The present participle is the form of the English verb that ends in –ing:
walk walked walking
To function as a verb, the present participle must be used with an auxiliary verb:
Jack is repairing the roof.
Used without an auxiliary verb, the participle retains some shadow of its verbal origin, but functions as other parts of speech.
participle functioning as adjective:
Mr. Jones is a loving husband.
participle introducing participial phrase:
Sitting by the window, I watched the parade. (The phrase is adjectival, describing “I”)
participle functioning as a noun:
The –ing participle form can also be used as a noun. In that case it gets a new name and is called a gerund.
Gardening is my favorite hobby. (noun, subject of “is”)

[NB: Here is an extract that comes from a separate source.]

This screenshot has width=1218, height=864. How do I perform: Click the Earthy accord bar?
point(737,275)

He likes shooting skeet. (noun, object of “likes”)
He loves to talk about hunting. (noun, object of the preposition “about”)
Do you mind my asking a question? (noun, object of “mind”)

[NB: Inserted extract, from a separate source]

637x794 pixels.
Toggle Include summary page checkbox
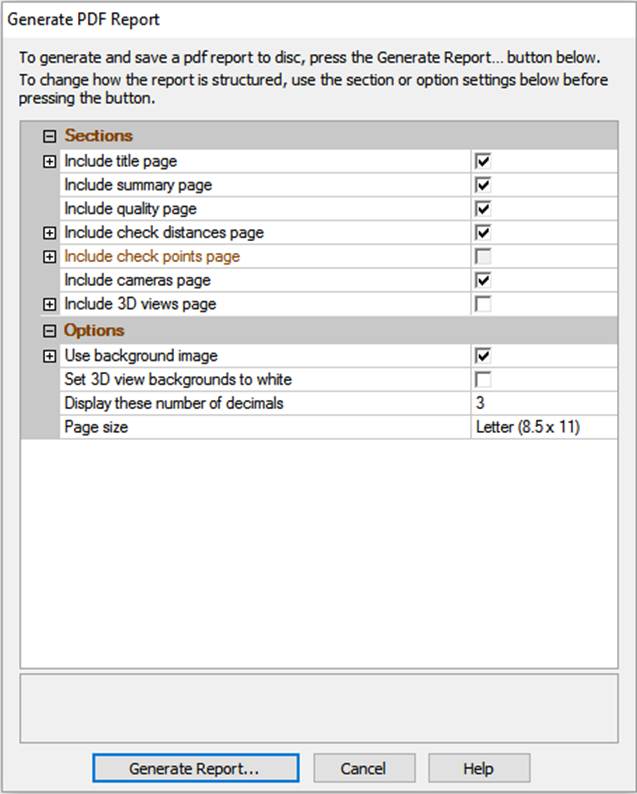click(483, 185)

NOTE on Example 4: If I had written Do you mind me asking a question, many of my readers would be quick to scold me for having written a sentence containing a fused participle.
The term fused participle is credited to H.W. Fowler, who hated them. Here’s the definition from the OED:
fused participle – a participle regarded as being joined grammatically with a preceding noun or pronoun, rather than as a gerund that requires the possessive, or as an ordinary participle qualifying the noun.
The fused participle resides in the same category as the split infinitive: some writers abhor it and will avoid it any cost, while others recognize that, sometimes, “defusing” a fused participle is worse than leaving it alone.
My practice is to use a possessive noun or pronoun before a gerund in a sentence like the one above. If the result is ugly or nonsensical, I figure out how to rewrite the sentence without using the -ing word. Speaking is another matter. In conversation I probably fuse participles all over the place.